Both nouns, i.e. "der Bruder" (borther) and "der Name" (name) are masculine nouns, therefore no ending “-e” is required.

Lisa ist seine Frau.
"die Frau" (woman / Mrs. / wife) is a feminine noun, so an ending “-e” is required here.

Thomas ist ihr Sohn.
der Sohn (son) is a masculine noun and possessive pronoun “ihr” before the masculine noun requires no “-e” ending.
The translation of this sentence can be:

  1. Thomas is their son.
  2. Thomas is her son.

The context of the word "ihr" in the sentence shows whether "ihr" is being used as "her" or "their".
This "ihr" is clearly not a second-person pronoun "you", because it is not capitalized.

Ana ist ihre Tochter.
"die Tochter" (daughter) is a feminine noun and the possessive pronoun before feminine noun requires an ending “-e”.

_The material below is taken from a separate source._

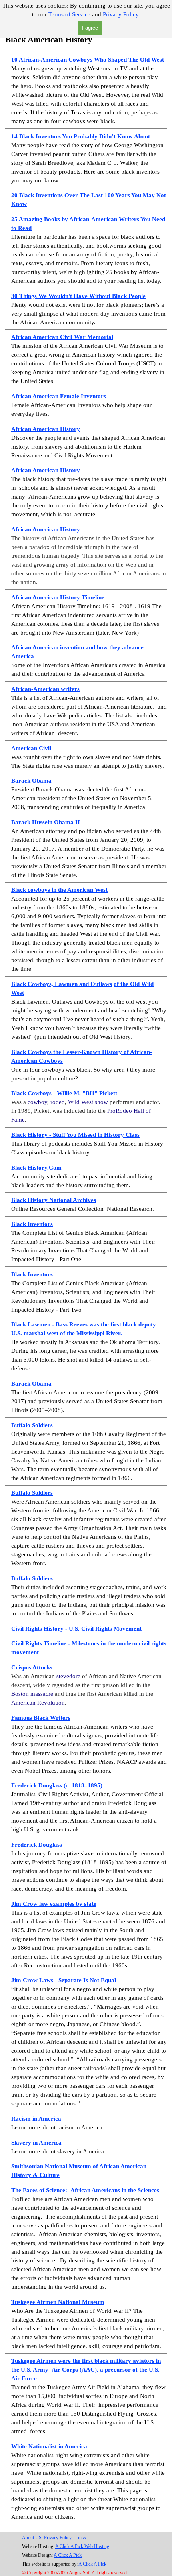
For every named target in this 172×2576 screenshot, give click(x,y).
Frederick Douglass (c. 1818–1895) (56, 1785)
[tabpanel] (86, 1279)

Jan und Julia sind ihre Nachbarn.
die Nachbarn (neighbors) is a plural noun. Possessive pronoun before plural nouns also require an ending “-e”.

In the accusative case (direct object case) and dative case (indirect object case), some personal pronouns change their endings. These topics will be discussed under lesson 14 (Pronouns in accusative) and lesson 20 (Pronouns in dative).

Demonstrative pronouns in the nominative case

Demonstrative pronouns are the words like “this”, “that”, “these” and “those”. Demonstrative pronouns are used to distinguish specific thing/things or person/persons from others. Demonstrative pronouns in German for the English words “that” and "that" are the same as the German definite articles i.e. der, die, das, and die (plural).

English German
Singular demonstrative pronouns
that / this der (for masculine nouns)

die (for feminine nouns)

das (for neuter nous)
Plural demonstrative pronouns
that / these die


Der Mann ist mein Bruder. (That man is my brother.)

Die sind meine Eltern. (That are my parents.)

Die sind meine Kinder. (That are my children.)

For the English word this, German has a word dieser. It is explained further in the following table.

English German
Singular demonstrative pronouns
this dieser (for masculine nouns)

diese (for feminine nouns)

dieses (for neuter nous)
Plural demonstrative pronouns
these/those diese


Diese Frau ist seine Schwester. (This woman is his sister.)

Dieser Mann ist mein Bruder. (This man is my brother.)

Diese Kinder sind in Gruppe eins. (These children are in group one.)

Dieses Mädchen ist auch in Gruppe eins. (This girl is also in group one.)
"Das Mädchen" is a neuter noun.

Reflexive pronouns

A reflexive pronoun act either as an object or an indirect object. In English, reflexive pronouns are myself, yourself, himself, herself, oneself, itself, ourselves, yourselves, and themselves. Since all reflexive pronouns are in the objective case (accusative case), they will be discussed after the explanation of German accusative case.